→ **TASK PROMPT**
How many lines in the data below contain the string "height"? Reply with the number alone.

··· DATA IN THIS EXERCISE ···

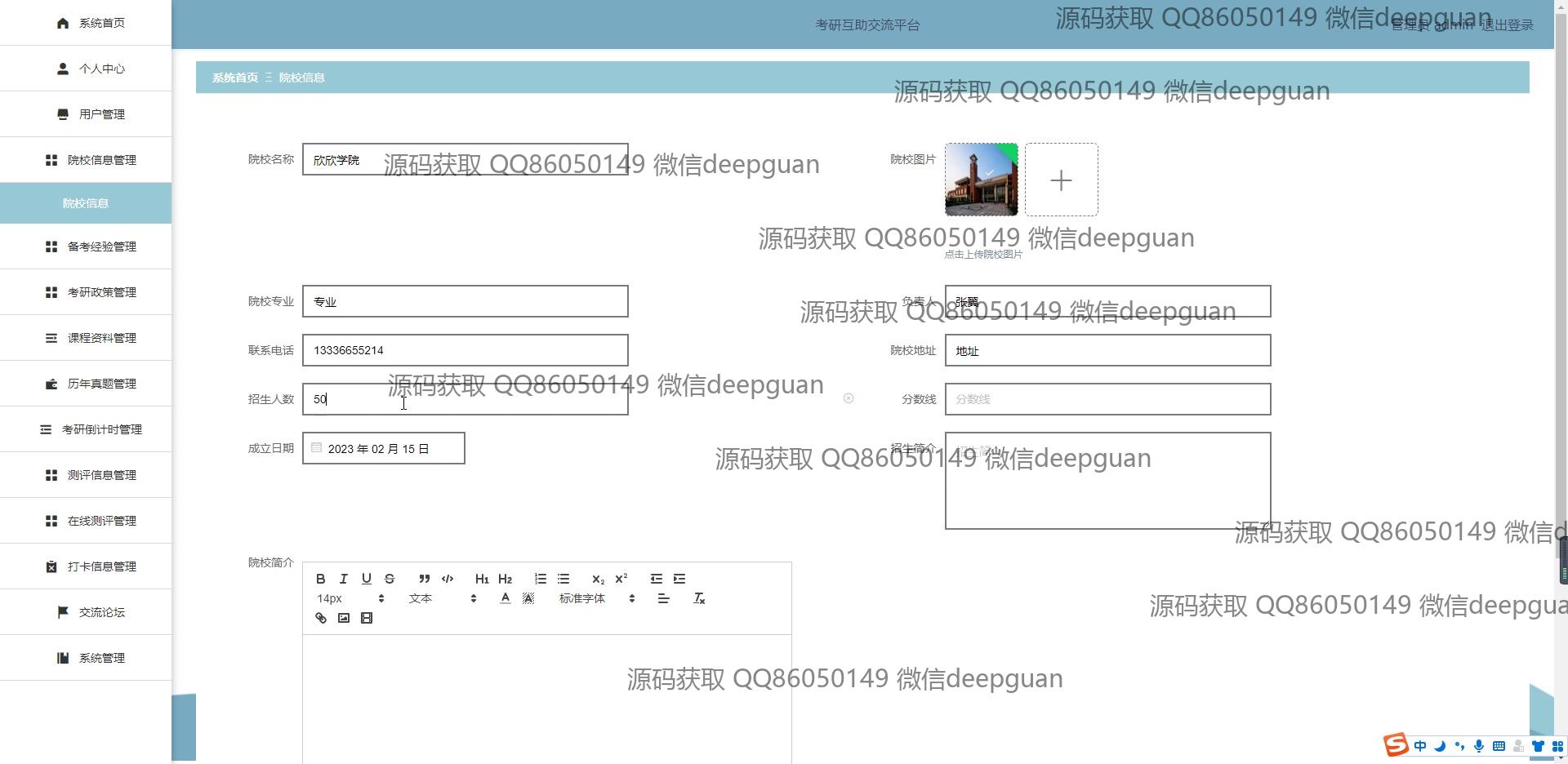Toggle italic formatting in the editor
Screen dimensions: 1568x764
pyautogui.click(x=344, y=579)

···
··· DATA IN THIS EXERCISE ···

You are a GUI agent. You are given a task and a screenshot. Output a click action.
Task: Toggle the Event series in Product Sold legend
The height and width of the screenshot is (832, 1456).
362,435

···
··· DATA IN THIS EXERCISE ···

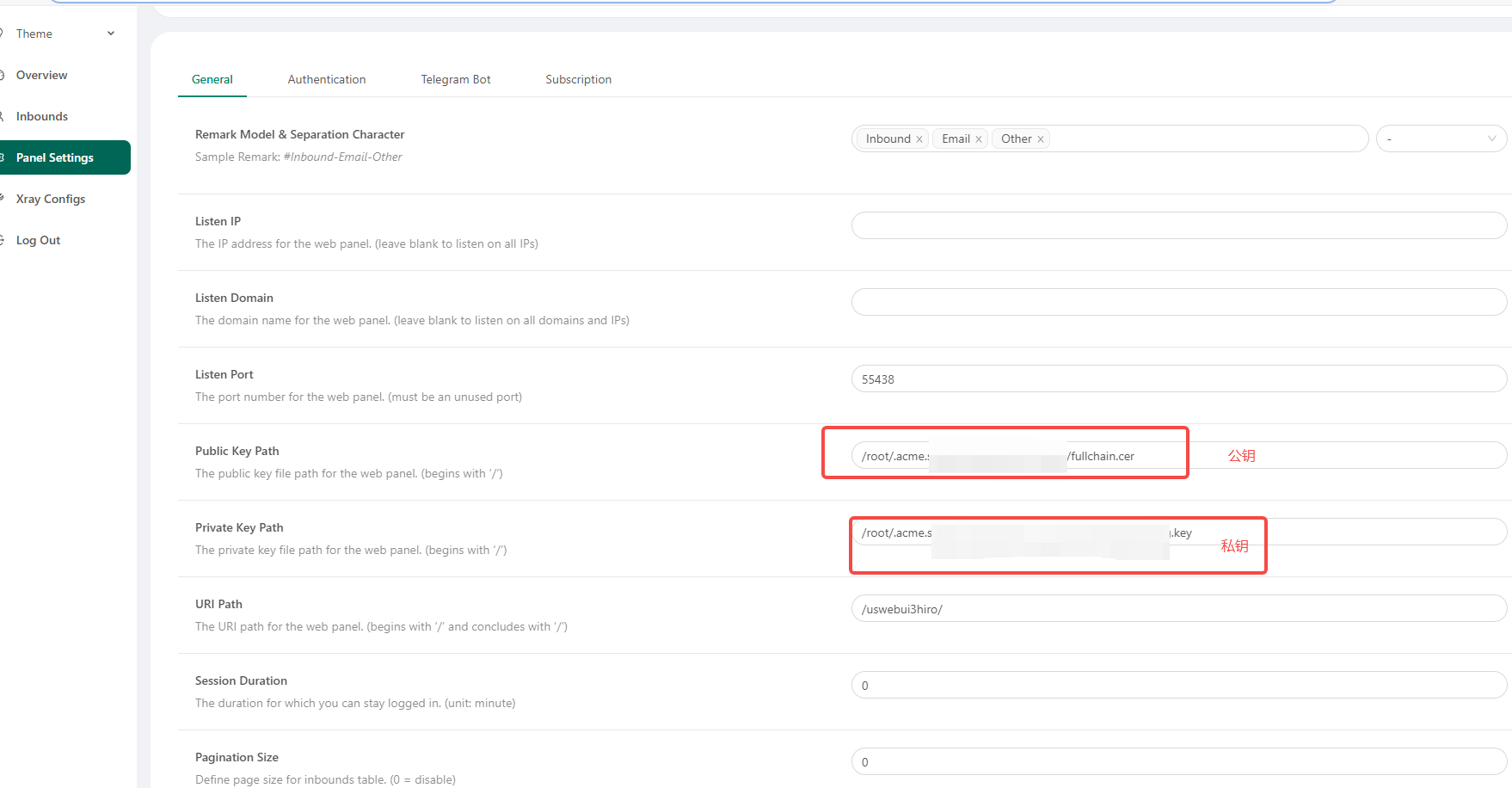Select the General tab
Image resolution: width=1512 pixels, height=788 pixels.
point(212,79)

···

→ **SOLUTION TO THE EXERCISE**
2